Internet relationships are more and more popular since everyone’s wired up. Emotional cheating now begins in chat rooms, forums or discussion groups. They evolve into private conversations and emotional infidelity.
Emotional Cheating and Internet Relationships
In emotional infidelity over the internet, “friends” may never meet. This means that relationships can flourish in public places like the office or in private places, like one’s own home. Bonds can grow and emotional cheating can occur even when the coworker is at the other desk or the family is in the same room.
Anonymity is a potential problem with internet relationships and emotional infidelity.

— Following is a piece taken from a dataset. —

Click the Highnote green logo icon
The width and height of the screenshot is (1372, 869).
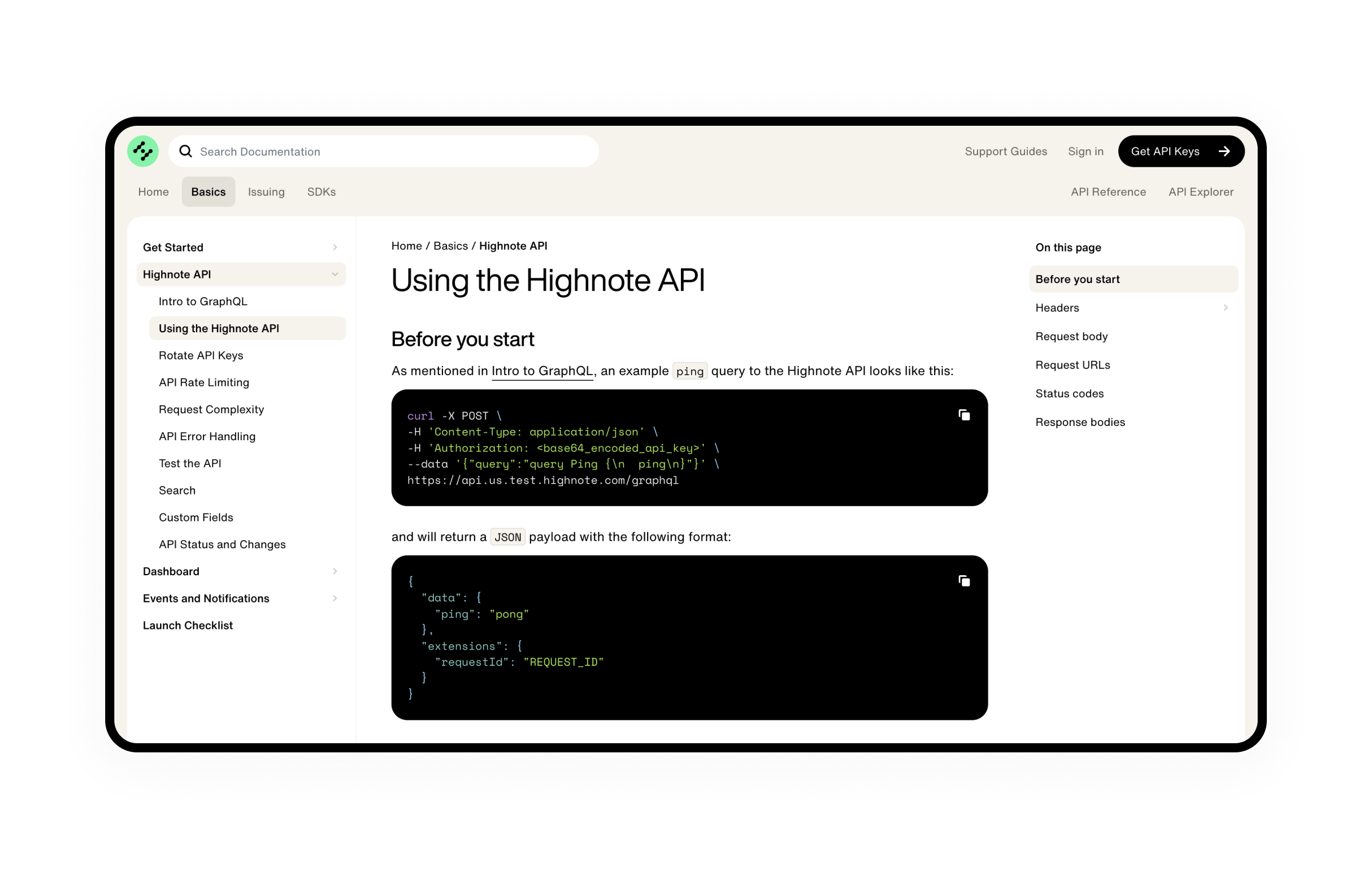pyautogui.click(x=143, y=152)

There’s greater intimacy because you’re anonymous; you’re free to share the deepest, darkest parts of yourself (parts you're reluctant to share with someone in person). Further, you can build your friends up into the most wonderful, kind, smart, and funny people in your mind because you haven’t met – and you certainly haven’t dealt with dirty socks, disciplining kids or getting lost in a new city together. Your relationship hasn't been tried or tested. Emotional cheating becomes a slippery slope when you're involved with a mysterious stranger.
If you know you have a weakness with emotional infidelity, you can learn to resist temptation.
Note that the above are stereotypes with regard to emotional cheating! There are men who do become highly emotionally involved with more distant women, both over the internet and in person. Bonds and emotional infidelity aren't the sole activities of either women or men alone.
Signs of Emotional Cheating
Emotional cheating happens when you:
- Discuss your partner and relationships with your “friend.” You share your fears, hopes and dreams (this is emotional intimacy).
- Meet your “friend” for dinner or lunch without telling your partner.
- Keep your computer, files and internet sites password-protected.
- Hide or are secretive about your life, relationships and activities.
- Keep your partner waiting while you spend time with your “friend.”
- Stay in regular, intimate contact with ex-boyfriends or ex-girlfriends. Emotional cheating can spring from close relationships with past lovers.
Instead of assuming or vowing emotional infidelity will never happen to you, spend time with your partner. Have open and honest discussions about your relationship. Have fun together; the more you make your partner happy, the more likely he/she will reciprocate!
Don’t forget what brought you together in the first place. “It’s so easy,” says psychologist M. Gary Neuman, “to forget why we fell in love.” Emotional cheating can make you forget why you love your partner in the first place.